Dans un contexte politique déjà tumultueux, les prochaines élections législatives et locales qui s’annoncent au Tchad constituent un tournant décisif pour la démocratie et le retour à l’ordre constitutionnel. Les enjeux de ces élections sont décryptés par le politologue Yamingué Betinbaye.
Le Tchad s’apprête à organiser les élections législatives et locales après plus d’une décennie. Les dernières élections législatives ont eu lieu en 2011 et les communales en 2012. Depuis lors, les mandats des élus nationaux et communaux sont en perpétuelle reconduction. Mais à l’approche de ces élections, le climat politique semble être électrique. D’ores et déjà, le Groupe de concertation des acteurs politiques (GCAP) et le parti Les Transformateurs ont récemment annoncé qu’ils ne participeraient pas à ces élections, sauf si les conditions changent.
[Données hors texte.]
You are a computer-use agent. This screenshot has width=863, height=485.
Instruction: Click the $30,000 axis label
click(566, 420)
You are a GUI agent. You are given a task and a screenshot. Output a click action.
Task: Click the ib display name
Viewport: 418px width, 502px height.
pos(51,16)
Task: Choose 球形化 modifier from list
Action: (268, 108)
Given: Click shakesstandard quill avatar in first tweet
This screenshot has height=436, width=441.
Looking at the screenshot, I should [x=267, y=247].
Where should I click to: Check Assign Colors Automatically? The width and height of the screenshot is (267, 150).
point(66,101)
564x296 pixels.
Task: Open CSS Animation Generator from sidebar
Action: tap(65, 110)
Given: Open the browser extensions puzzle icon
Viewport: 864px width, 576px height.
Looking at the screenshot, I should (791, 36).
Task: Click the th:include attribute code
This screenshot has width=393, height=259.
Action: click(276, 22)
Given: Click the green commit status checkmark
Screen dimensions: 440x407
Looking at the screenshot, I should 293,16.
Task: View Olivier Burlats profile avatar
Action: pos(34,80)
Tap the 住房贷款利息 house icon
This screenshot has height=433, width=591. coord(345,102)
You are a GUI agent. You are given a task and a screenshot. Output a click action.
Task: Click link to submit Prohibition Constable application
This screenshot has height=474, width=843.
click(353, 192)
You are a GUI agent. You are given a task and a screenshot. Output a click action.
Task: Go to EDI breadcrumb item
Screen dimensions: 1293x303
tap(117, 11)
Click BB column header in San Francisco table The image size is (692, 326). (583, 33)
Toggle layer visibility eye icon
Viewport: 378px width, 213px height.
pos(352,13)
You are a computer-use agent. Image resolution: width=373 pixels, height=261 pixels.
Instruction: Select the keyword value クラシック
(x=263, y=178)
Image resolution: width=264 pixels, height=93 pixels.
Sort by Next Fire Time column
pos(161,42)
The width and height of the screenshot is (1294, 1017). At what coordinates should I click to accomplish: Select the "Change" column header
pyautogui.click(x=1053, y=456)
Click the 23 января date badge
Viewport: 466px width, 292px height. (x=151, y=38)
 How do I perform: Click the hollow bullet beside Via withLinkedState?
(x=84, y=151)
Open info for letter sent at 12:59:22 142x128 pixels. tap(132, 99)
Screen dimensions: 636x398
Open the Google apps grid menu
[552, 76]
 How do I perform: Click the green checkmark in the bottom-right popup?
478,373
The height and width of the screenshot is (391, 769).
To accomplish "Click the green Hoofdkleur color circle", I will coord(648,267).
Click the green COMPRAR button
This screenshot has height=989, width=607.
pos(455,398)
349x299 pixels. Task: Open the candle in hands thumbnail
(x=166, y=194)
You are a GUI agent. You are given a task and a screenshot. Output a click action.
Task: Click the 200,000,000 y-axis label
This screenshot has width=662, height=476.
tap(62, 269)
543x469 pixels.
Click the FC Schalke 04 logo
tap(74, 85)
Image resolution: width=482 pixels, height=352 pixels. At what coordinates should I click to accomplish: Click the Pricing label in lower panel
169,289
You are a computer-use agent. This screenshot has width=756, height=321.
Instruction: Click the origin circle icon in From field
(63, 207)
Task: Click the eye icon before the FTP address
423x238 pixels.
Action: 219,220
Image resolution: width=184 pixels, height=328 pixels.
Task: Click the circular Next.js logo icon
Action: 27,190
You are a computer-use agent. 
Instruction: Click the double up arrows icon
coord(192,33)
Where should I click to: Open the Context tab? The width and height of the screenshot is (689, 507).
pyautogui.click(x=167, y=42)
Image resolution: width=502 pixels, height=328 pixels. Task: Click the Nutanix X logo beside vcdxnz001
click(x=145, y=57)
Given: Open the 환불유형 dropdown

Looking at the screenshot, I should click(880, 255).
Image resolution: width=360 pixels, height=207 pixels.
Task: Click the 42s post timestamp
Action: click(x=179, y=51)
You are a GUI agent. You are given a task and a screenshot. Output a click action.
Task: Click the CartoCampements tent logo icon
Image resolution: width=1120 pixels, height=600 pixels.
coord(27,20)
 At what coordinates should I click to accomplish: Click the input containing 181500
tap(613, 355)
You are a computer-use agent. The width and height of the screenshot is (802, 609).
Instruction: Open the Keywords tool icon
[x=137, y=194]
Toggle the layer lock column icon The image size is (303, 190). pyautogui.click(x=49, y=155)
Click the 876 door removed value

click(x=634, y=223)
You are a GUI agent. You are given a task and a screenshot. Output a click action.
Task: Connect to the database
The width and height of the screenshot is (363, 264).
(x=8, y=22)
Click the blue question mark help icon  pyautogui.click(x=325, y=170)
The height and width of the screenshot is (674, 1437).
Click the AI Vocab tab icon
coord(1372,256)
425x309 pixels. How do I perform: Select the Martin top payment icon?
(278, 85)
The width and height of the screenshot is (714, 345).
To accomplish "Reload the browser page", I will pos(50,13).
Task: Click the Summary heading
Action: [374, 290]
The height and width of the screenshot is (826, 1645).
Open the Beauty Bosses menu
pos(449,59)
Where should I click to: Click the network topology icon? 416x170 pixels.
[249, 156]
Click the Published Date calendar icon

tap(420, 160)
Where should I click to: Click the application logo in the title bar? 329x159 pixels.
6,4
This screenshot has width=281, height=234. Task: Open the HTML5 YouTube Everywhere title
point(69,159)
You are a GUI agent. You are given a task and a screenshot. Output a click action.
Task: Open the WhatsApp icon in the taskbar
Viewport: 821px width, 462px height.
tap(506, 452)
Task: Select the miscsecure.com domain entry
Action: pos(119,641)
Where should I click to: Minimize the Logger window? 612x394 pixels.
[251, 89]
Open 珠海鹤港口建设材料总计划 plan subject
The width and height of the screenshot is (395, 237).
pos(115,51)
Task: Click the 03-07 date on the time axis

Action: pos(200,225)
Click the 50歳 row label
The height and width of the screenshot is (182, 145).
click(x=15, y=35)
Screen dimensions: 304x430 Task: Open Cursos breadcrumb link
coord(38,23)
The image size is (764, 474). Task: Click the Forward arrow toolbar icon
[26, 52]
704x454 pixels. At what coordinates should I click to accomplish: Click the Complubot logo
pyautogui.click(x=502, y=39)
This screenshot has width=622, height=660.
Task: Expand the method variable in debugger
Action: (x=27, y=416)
Selon le politologue, Dr Yamingué Betinbaye, cette décision est révélatrice d’un climat de méfiance généralisée envers le processus électoral. « Avec le boycott annoncé par le Groupe de concertation des acteurs politiques et Les Transformateurs, on peut s’attendre à un processus électoral peu engageant. Car, ce sont des formations politiques majeures qui se retirent. Elles refusent non seulement de participer, mais incitent également à ne pas voter le jour des élections. Il y a donc un réel danger d’un désert électoral prévu pour la fin de l’année », analyse-t-il.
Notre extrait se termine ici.